Sehingga, dalam waktu yang relatif singkat kawasan pesisir menjadi pusat
perdagangan yang berbasis muslim. Hal ini, dapat diterima dan berkembang
dikarenakan :
- Ajaran Islam sangat luwes, sehingga dapat diterapkan pada semua kebutuhan dan kondisi.
- Ajaran Islam sejalan dengan semangat perdagangan.
- Islam menjadi wadah baru yang mempersatukan perniagaan mereka (komunitas perdagangan).
b. Pola
Sosiologis.
Pola
pendekatan sosiologis ini bisa dilihat dari proses sosialisasi para mubalig
yang notabene adalah pedagang. Para mubalig ini, memilih pendekatan secara
emosional dengan penduduk pribumi dengan lewat pernikahan, anjangsana dan
penabiban serta membangun komunitas
(perkampungan) . Lewat jalur
inilah yang dinilai sangat berhasil karena merupakan pola pendekatan yang
sangat kompromistik, humanis dan jauh dari konflik dan pertikaian.
c. Pola
Budaya
Pada
masa-masa awal penyebaran Islam, seni merupakan salah satu media yang cukup
efektif dalam berdakwah. Alasan penggunaan seni sebagai media dakwah
diantaranya:
- Kesenian sudah mengakar di masyarakat tanpa mengenal status sosial, sehingga Islam menjadi lebih akrab dalam keseharian masyarakat.

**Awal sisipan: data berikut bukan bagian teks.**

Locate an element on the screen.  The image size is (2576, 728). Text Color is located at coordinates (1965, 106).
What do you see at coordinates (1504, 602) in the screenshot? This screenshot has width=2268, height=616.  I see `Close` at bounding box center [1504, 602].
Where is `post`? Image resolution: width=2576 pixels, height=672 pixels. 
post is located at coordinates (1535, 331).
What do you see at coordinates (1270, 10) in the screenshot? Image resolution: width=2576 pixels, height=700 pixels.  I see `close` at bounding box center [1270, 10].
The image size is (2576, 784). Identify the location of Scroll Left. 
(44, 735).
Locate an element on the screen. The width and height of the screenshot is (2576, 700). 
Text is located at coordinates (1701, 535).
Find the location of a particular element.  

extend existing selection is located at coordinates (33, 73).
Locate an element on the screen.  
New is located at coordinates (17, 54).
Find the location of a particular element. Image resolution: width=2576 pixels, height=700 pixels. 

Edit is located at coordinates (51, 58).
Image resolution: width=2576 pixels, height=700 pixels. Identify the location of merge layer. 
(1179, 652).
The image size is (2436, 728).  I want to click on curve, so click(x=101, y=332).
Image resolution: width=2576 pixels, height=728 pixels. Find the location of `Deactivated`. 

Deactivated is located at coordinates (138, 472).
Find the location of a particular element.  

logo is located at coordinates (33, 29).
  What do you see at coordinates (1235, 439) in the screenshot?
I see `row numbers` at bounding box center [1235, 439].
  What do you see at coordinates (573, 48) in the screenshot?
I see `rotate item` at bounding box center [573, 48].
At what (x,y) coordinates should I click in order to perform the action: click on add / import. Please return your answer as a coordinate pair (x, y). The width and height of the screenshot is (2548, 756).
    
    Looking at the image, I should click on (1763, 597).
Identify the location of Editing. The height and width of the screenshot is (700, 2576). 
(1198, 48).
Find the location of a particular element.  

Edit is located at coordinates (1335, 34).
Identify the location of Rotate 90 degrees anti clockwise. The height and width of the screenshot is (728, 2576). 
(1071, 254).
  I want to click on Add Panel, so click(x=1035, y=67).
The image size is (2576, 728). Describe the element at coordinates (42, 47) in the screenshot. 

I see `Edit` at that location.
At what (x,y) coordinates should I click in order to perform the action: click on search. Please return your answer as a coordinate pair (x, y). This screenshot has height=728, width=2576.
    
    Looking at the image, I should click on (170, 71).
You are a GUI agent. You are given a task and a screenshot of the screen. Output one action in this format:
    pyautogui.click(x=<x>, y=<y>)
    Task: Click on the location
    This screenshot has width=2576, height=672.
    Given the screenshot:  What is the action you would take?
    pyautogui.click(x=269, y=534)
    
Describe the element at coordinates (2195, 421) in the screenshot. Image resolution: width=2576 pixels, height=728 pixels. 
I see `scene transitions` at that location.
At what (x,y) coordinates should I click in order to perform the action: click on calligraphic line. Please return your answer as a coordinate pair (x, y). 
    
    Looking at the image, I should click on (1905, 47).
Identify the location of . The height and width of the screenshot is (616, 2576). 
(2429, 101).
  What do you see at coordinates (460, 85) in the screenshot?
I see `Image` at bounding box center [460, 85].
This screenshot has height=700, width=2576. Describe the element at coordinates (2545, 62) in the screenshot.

- Bahasa seni merupakan bahasa yang simpel dan fleksibel (luas-luwes), sehingga dakwah mudah dicerna oleh masyarakat.
- Masyarakat tidak tercerabut dari akar budayanya, sehingga Islam diterima dengan terbuka karena ajaran Islam dirasakan akomodatif, toleran dan cocok terhadap adat istiadat yang sudah mengakar di masyarakat.